The tide began to turn in 2019 with new amendments to the Basel Convention—the international treaty that regulates the movement of hazardous and other wastes between nations. The updated rules recognized certain types of plastic waste as hazardous and required exporters to obtain informed consent from the receiving country before shipment. In effect, the Basel amendments used trade policy to advance environmental protection, closing loopholes that once allowed contaminated plastics to flow freely across borders. Though enforcement remains uneven, the policy marked a turning point, signaling that trade can be used not just to facilitate commerce, but to curb environmental harm.
Now, the challenge is to extend that same principle to the entire plastic economy. If well-designed, global trade rules could accelerate a circular economy—one in which materials stay in use for as long as possible. Trade agreements, both bilateral and under the World Trade Organization, could remove tariffs on green technologies such as advanced recycling machinery, biodegradable materials, or recycled plastic feedstock. Lowering these trade barriers would make it cheaper and easier for companies to adopt sustainable practices across borders.
At the same time, harmonizing global standards is essential. Without consistency in how plastics are made, labeled, and recycled, even the most advanced recycling systems struggle to function efficiently. Trade policy can help align these standards by requiring that products traded internationally meet certain design criteria—such as being fully recyclable or containing a minimum percentage of recycled content. This kind of coordination would create larger, more predictable markets for circular goods, encouraging companies to invest in sustainable production and packaging.
Another key tool is Extended Producer Responsibility, or EPR. Under EPR systems, producers are held accountable for the waste generated by their products. Through trade agreements, countries could require importers and exporters alike to finance the collection, recycling, or safe disposal of the products they sell abroad. This would ensure that responsibility for plastic waste does not end at the border, but follows the product throughout its lifecycle.
Still, experts warn that recycling and circularity alone will not solve the problem. The sheer volume of new plastic being produced each year—much of it derived from fossil fuels—continues to grow. Virgin plastic is often cheaper to manufacture than recycled plastic, thanks to subsidies for oil and gas feedstocks. Without direct limits on new production, any progress on waste reduction will be undermined by the continued expansion of the plastic industry. Trade rules, many argue, are the only mechanism powerful enough to impose such limits on a global scale.

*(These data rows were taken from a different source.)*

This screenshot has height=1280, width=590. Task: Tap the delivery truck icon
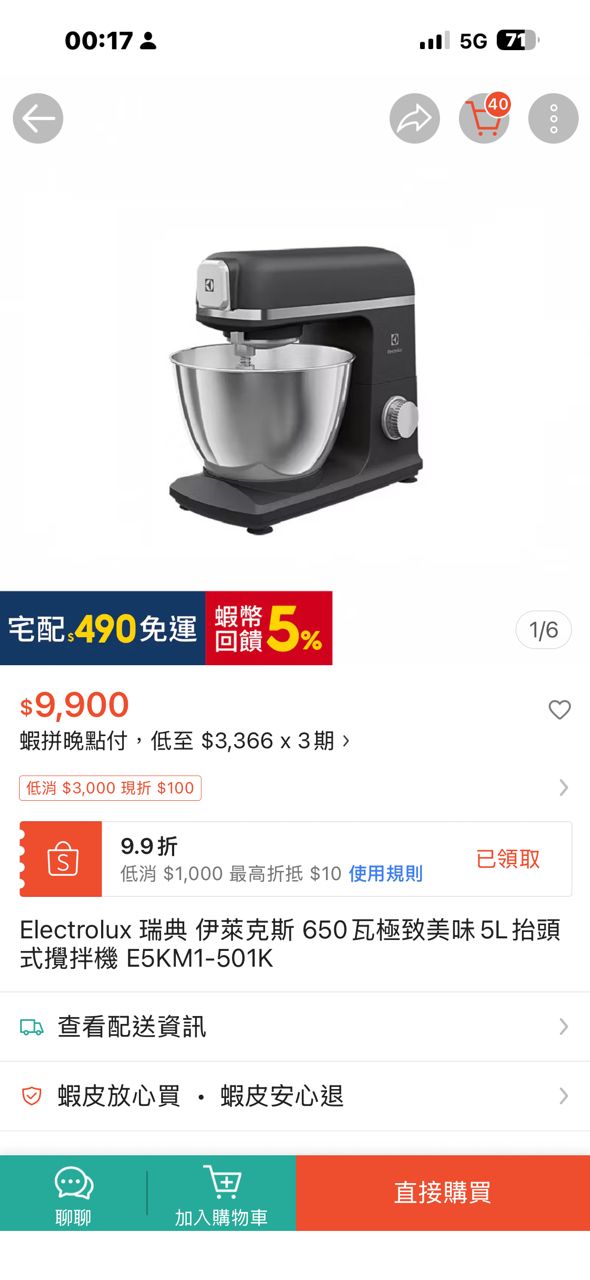(32, 1027)
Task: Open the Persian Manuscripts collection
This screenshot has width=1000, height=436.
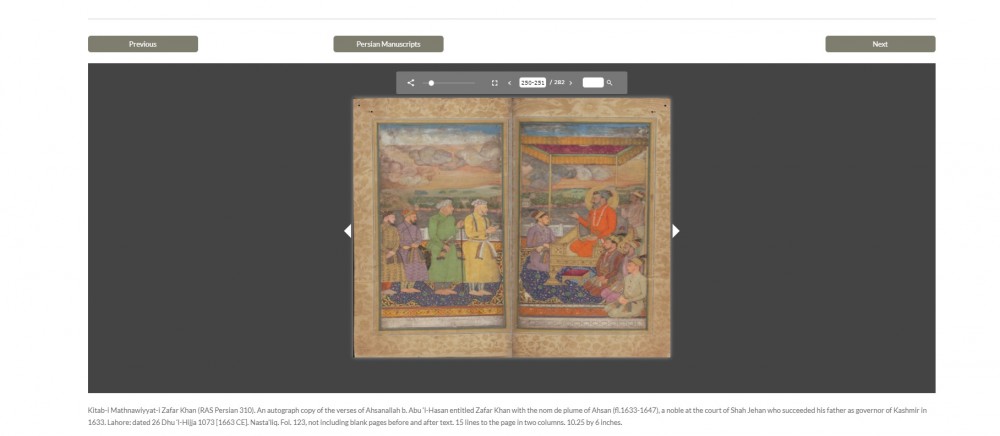Action: coord(388,44)
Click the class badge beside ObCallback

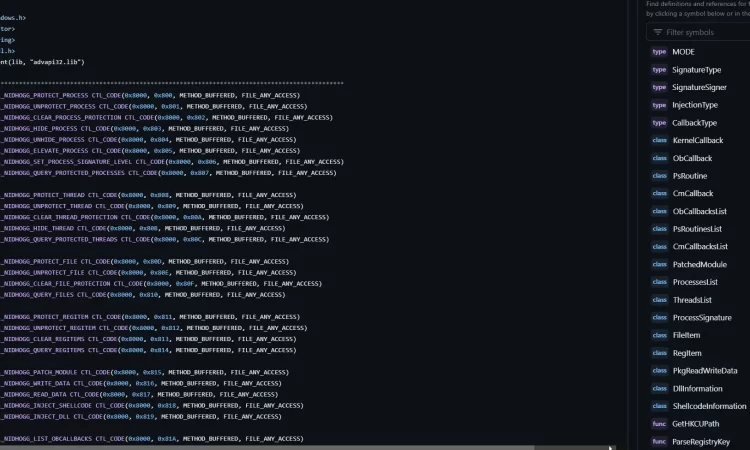(660, 158)
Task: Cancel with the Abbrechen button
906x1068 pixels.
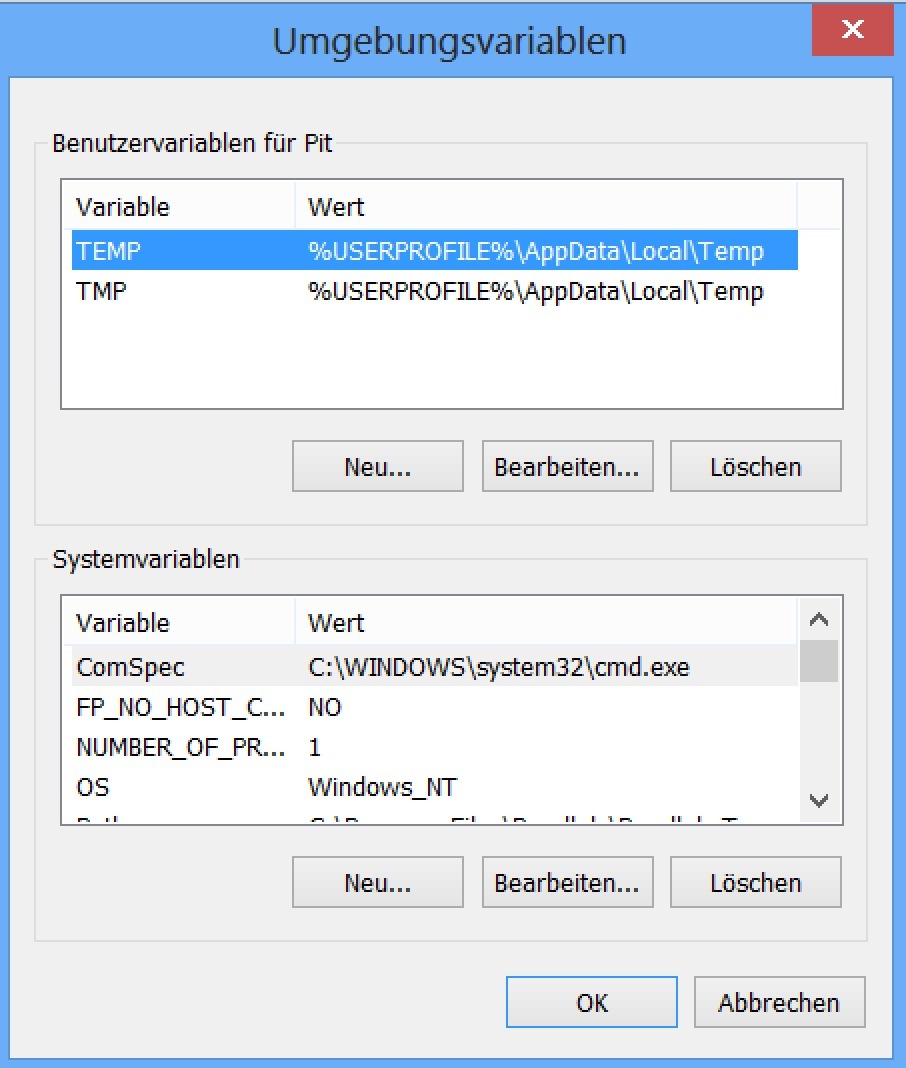Action: tap(779, 1003)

This debate is at the heart of the current negotiations for a Global Plastics Treaty. Oil-producing nations and the plastics industry have pushed for a narrow focus on waste management, arguing that better recycling is the path forward. But a growing coalition of countries and environmental groups insists on tackling the issue at its source—by setting legally binding caps on virgin plastic production. Proposed trade measures include penalties or border adjustment taxes on countries or products that exceed their production quotas, creating real economic consequences for failing to curb new plastic output.
The outcome of these negotiations will determine whether trade remains part of the plastic problem or becomes its solution. Global commerce has long enabled the plastic crisis, allowing waste and pollution to flow across borders unchecked. But with coordinated trade measures, that same system could drive a rapid shift toward circular economies worldwide. The success of the Global Plastics Treaty will hinge on whether nations are willing to embrace that transformation—and rewrite the rules of trade for a cleaner, more sustainable future.